Carville and Stevens were touted as “Republican and Democratic strategists” by CNN host Chris Cuomo, who said they were “better minds” to discuss whether the neck-and-neck race in Virginia was the first measure for the midterm elections. The pretense of partisan balance, however, was undermined by the fact that Stevens’ Lincoln Project had just pulled off a controversial publicity stunt aimed at hurting the chances of Republican candidate Glenn Youngkin.
The Lincoln Project took credit for bringing in a group of fake white supremacists carrying tiki torches and expressing support for Youngkin. The campaign of his Democratic rival, Terry McAuliffe, denounced the stunt, but there have been suspicions among many conservatives that Stevens’ anti-Trump outfit coordinated the operation with state Democrats.
Inevitably, the political stunt came up during the conversation, with Stevens patting himself on the back for it.
“Listen. Every day I hear people pleading to the Lincoln Project to help show Democrats how to win, how to play hardball. You know, this is an example,” he said.

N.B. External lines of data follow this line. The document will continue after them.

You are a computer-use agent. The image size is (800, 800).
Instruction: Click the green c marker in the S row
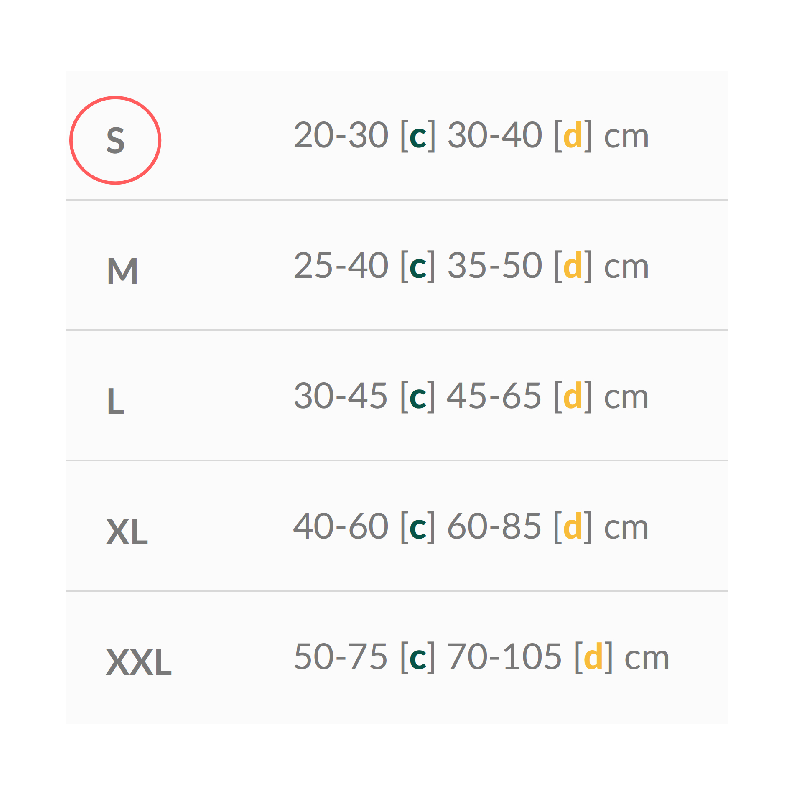click(x=418, y=136)
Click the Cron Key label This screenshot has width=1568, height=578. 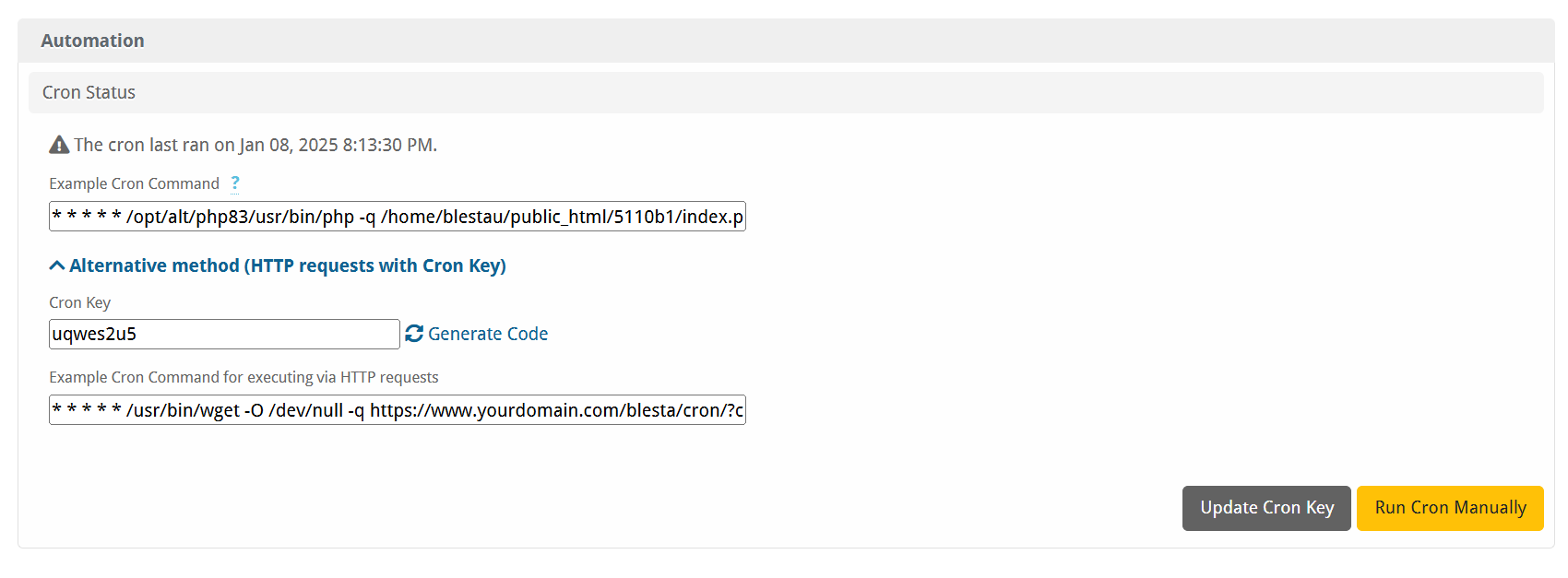click(x=79, y=302)

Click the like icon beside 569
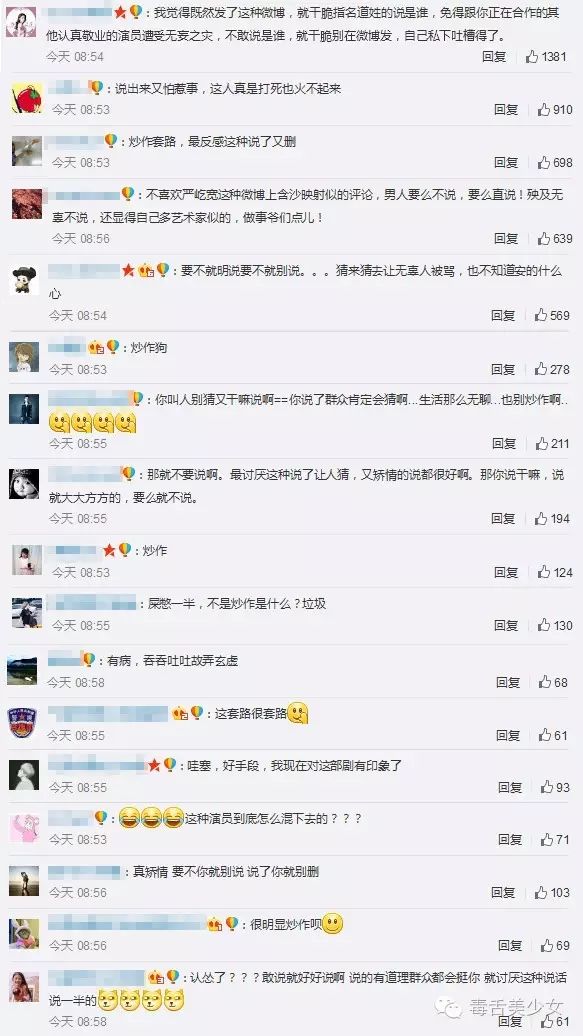(541, 316)
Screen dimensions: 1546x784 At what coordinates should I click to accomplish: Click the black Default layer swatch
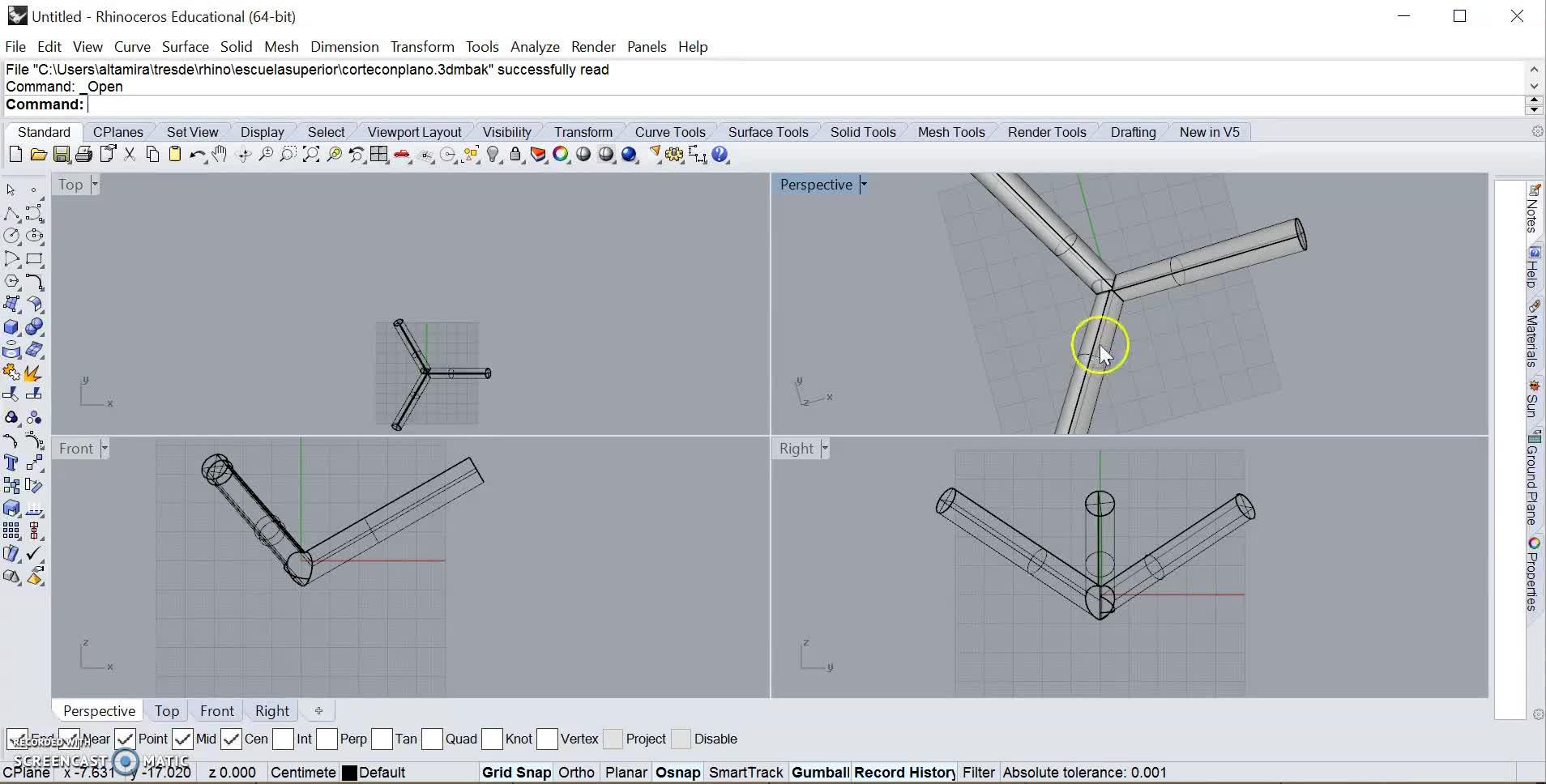pyautogui.click(x=349, y=773)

His contribution to the CNN segment was actually limited to that, and a reiteration of the Lincoln Project’s rationale. The stunt was meant to harken back to the August 2017 ‘Unite the Right’ rally in Charlottesville, Virginia, which turned violent – presumably to corner Youngkin into denouncing former President Donald Trump for saying there were “very fine people on both sides” of the Unite the Right rally and counterprotest. Trump’s critics claim the phrase was a dog whistle to violent neo-Nazis, who Trump actually condemned during the same press conference.
During the interview, Carville sided with Stevens, saying that the Lincoln Project was independent from Democrats in Virginia and that the real issue with the stunt was Youngkin refusing to denounce Trump.
Some media observers found the video, which the Lincoln Project proudly shared on its Twitter account, quite revealing with regard to CNN.
“If you work at CNN and are genuinely baffled why a) nobody trusts you, b) you are widely hated, and c) your audience is gone, wonder no more. Just look in the mirror,” journalist Glenn Greenwald said.